(Records supplied begins)
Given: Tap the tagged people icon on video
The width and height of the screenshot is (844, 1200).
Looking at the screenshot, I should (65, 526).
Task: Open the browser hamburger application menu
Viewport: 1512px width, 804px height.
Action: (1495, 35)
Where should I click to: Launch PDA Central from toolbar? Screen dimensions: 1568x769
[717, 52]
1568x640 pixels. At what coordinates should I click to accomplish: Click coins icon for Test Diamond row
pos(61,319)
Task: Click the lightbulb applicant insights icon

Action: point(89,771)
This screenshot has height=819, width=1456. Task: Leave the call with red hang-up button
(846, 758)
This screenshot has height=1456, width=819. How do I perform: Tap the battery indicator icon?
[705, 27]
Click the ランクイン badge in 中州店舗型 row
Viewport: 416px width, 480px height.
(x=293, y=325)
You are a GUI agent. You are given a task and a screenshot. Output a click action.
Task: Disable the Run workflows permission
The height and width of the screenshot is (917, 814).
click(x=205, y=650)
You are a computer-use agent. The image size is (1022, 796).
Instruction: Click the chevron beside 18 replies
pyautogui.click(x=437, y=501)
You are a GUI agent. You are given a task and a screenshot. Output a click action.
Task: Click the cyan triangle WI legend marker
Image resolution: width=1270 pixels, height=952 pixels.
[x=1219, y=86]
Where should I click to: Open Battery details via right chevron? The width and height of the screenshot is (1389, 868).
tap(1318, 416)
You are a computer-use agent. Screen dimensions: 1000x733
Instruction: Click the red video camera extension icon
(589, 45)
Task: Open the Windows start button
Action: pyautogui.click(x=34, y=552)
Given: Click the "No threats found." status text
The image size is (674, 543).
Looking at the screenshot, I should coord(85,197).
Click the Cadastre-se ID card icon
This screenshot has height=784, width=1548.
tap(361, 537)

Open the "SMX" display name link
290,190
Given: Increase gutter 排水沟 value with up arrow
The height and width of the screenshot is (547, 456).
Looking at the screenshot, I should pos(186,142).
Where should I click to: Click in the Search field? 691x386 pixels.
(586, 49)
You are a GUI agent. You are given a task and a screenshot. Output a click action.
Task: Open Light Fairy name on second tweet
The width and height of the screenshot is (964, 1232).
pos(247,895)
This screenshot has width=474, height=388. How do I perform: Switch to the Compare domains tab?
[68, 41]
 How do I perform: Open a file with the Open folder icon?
(Records supplied ends)
Would you output all the records above exactly as written?

Given: Tap the tagged people icon on video
The width and height of the screenshot is (844, 1200).
Looking at the screenshot, I should (65, 526).
Task: Open the browser hamburger application menu
Viewport: 1512px width, 804px height.
Action: (1495, 35)
Where should I click to: Launch PDA Central from toolbar? Screen dimensions: 1568x769
[717, 52]
1568x640 pixels. At what coordinates should I click to accomplish: Click coins icon for Test Diamond row
pos(61,319)
Task: Click the lightbulb applicant insights icon

Action: point(89,771)
This screenshot has height=819, width=1456. Task: Leave the call with red hang-up button
(846, 758)
This screenshot has height=1456, width=819. How do I perform: Tap the battery indicator icon?
[705, 27]
Click the ランクイン badge in 中州店舗型 row
Viewport: 416px width, 480px height.
(x=293, y=325)
You are a GUI agent. You are given a task and a screenshot. Output a click action.
Task: Disable the Run workflows permission
The height and width of the screenshot is (917, 814).
click(x=205, y=650)
You are a computer-use agent. The image size is (1022, 796).
Instruction: Click the chevron beside 18 replies
pyautogui.click(x=437, y=501)
You are a GUI agent. You are given a task and a screenshot. Output a click action.
Task: Click the cyan triangle WI legend marker
Image resolution: width=1270 pixels, height=952 pixels.
[x=1219, y=86]
Where should I click to: Open Battery details via right chevron? The width and height of the screenshot is (1389, 868).
tap(1318, 416)
You are a computer-use agent. Screen dimensions: 1000x733
Instruction: Click the red video camera extension icon
(589, 45)
Task: Open the Windows start button
Action: pyautogui.click(x=34, y=552)
Given: Click the "No threats found." status text
The image size is (674, 543).
Looking at the screenshot, I should coord(85,197).
Click the Cadastre-se ID card icon
This screenshot has height=784, width=1548.
tap(361, 537)

Open the "SMX" display name link
290,190
Given: Increase gutter 排水沟 value with up arrow
The height and width of the screenshot is (547, 456).
Looking at the screenshot, I should pos(186,142).
Where should I click to: Click in the Search field? 691x386 pixels.
(586, 49)
You are a GUI agent. You are given a task and a screenshot. Output a click action.
Task: Open Light Fairy name on second tweet
The width and height of the screenshot is (964, 1232).
pos(247,895)
This screenshot has width=474, height=388. How do I perform: Switch to the Compare domains tab?
[68, 41]
 How do I perform: Open a file with the Open folder icon?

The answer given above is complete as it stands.